しかし、一方で反対する人達の意見も分かる。イルカは人間に匹敵する知能を持つとも言われている。つまり、見方によっては人を殺して食べるのと同じなのだ。この考えは行き過ぎにしろ、食の為とはいえ人間と同じような感情を持っている動物を殺すのは抵抗があるのは当然だろう。同じく犬も人間の小さな子供程度の知能があると言われているので、犬食文化の無い日本では抵抗が大きいと思う。

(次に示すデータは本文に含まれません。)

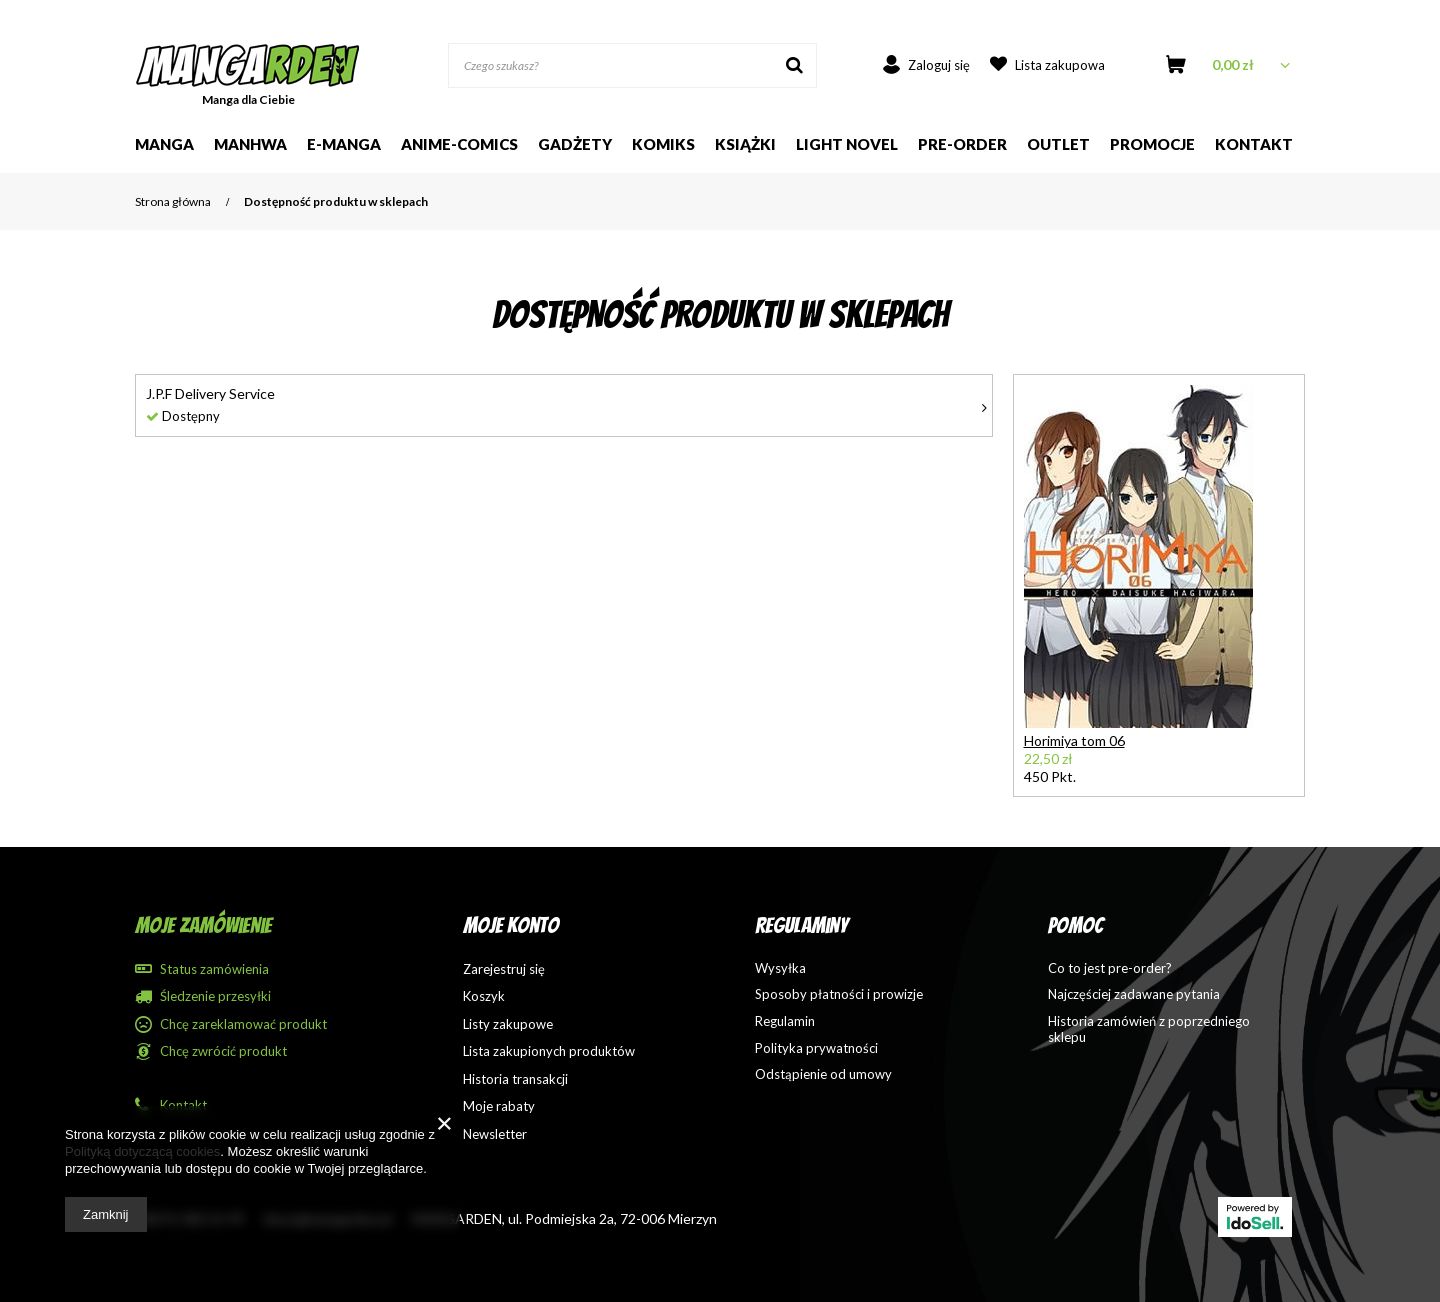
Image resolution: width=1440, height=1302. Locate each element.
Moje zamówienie (203, 925)
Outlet (1058, 144)
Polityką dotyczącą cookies (142, 1151)
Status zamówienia (214, 969)
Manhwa (250, 144)
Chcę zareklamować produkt (243, 1024)
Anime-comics (459, 144)
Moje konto (511, 925)
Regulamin (785, 1021)
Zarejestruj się (504, 969)
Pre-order (962, 144)
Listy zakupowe (508, 1024)
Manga (164, 144)
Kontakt (1254, 144)
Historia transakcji (515, 1079)
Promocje (1152, 144)
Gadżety (575, 144)
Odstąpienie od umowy (823, 1074)
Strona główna (173, 201)
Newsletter (495, 1134)
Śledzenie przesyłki (215, 996)
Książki (745, 144)
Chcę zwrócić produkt (223, 1051)
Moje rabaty (499, 1106)
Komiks (663, 144)
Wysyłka (780, 968)
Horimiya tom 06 (1074, 740)
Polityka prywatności (816, 1048)
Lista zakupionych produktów (549, 1051)
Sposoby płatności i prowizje (839, 994)
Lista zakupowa (1060, 65)
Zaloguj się (939, 65)
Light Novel (847, 144)
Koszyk (484, 996)
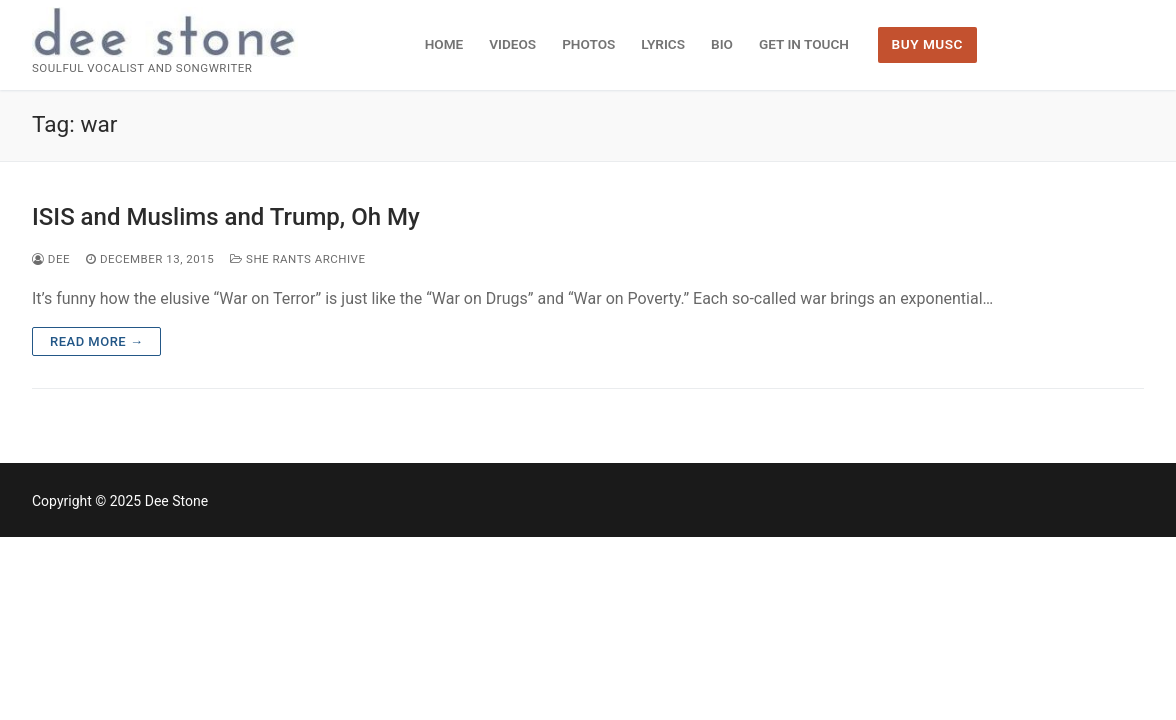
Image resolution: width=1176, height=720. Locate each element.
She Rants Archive (297, 259)
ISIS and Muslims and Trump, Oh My (226, 217)
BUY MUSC (927, 44)
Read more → (96, 341)
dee (51, 259)
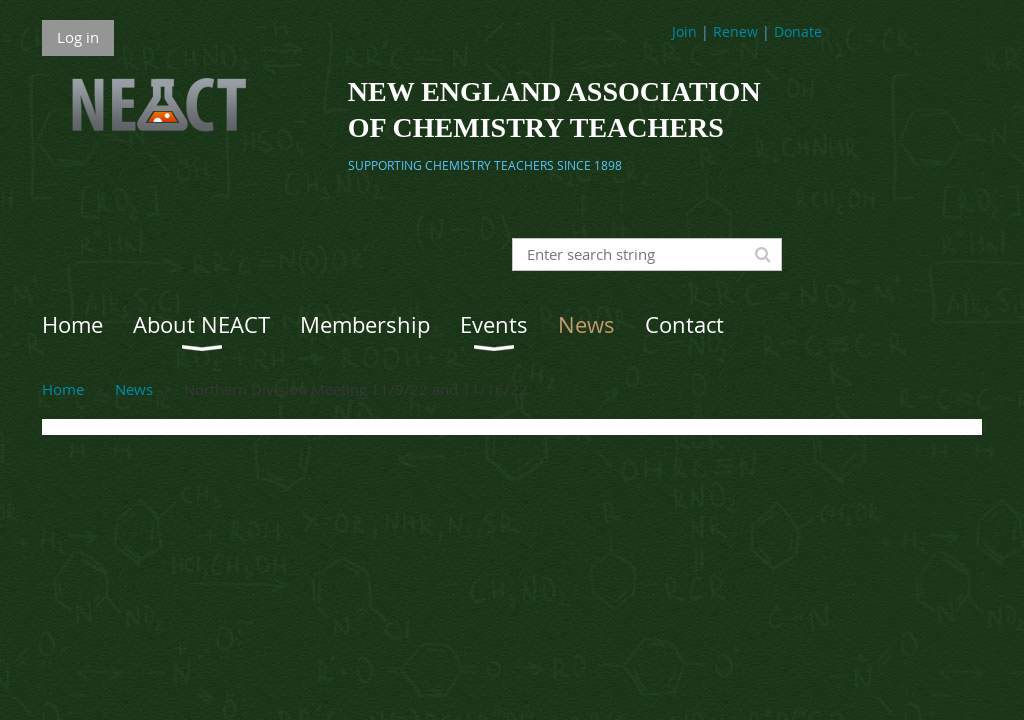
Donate (798, 31)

また、イルカ漁に反対している一部の外国人が「養殖すればいい!」と言ってるようだが、養殖のほうが残酷だろう。感情がある動物を殺し食す為だけに育てることほど残酷なことは無い。

「残酷」の基準

「何が残酷で、何が残酷でないか?」

その線引きは難しいが、その度合いは動物によって異なるのは間違いない。そして、その度合いは「感情」で決まると私は考える。

魚介類を殺したところで残酷だと思う人は少ないと思う。グロテスクという意味合いでの残酷さはあるが、感情に訴えかけるようなものはほとんどない。

一方で、イルカや犬、猫なんかもそうだろう。人間に”懐く”動物を殺すことは残酷に感じるはずだ。まるで家族や友人のように親密になったら誰であっても殺すことを躊躇してしまう。

また、多くの国でサルを食べることは無いが、これも感情的なものだろう。そのサルに感情が無くても、人間がサルに向ける感情というのは特別なものだ(姿形が人間に近いのだから)。

文化を尊重することも大事、妥協しあうことも大事

冒頭でも言ったが、それぞれの国の文化は尊重すべきだ。しかし、時代の変化に適応していくことも大切だと思う。日本には数多くの文化があったがその多くは時代の流れによって廃れ、あるいは別の姿に変わっているわけだ。

例えば、江戸時代には「晒し首」という文化があったが、やはり残酷だったのだろう。今では完全に見ることは無い。つまり、「伝統だから」という理由で必ずしも存続させる必要性は無いのだ。

文化には良いも悪いもある。反発の声が大きくなればその文化は廃れていくだろうし、むしろそうあるべきなのだろう。100人中99人が反対して、たった1人が賛成していてもそれは「世間と価値観がずれている」ことになるからだ。これは日本に限った話ではなく、犬を食べる韓国を始めとしたアジア諸国もそうだし、他の国でも同じことが言えるだろう。

日本が日本人のものである以前に、地球は地球人のものなのだ。国交が無い時代は自国中心で考えていればよかったが、今はそうはいかない時代なのだ。世界の国々と折り合いをつけて生きていくことが大事なのである。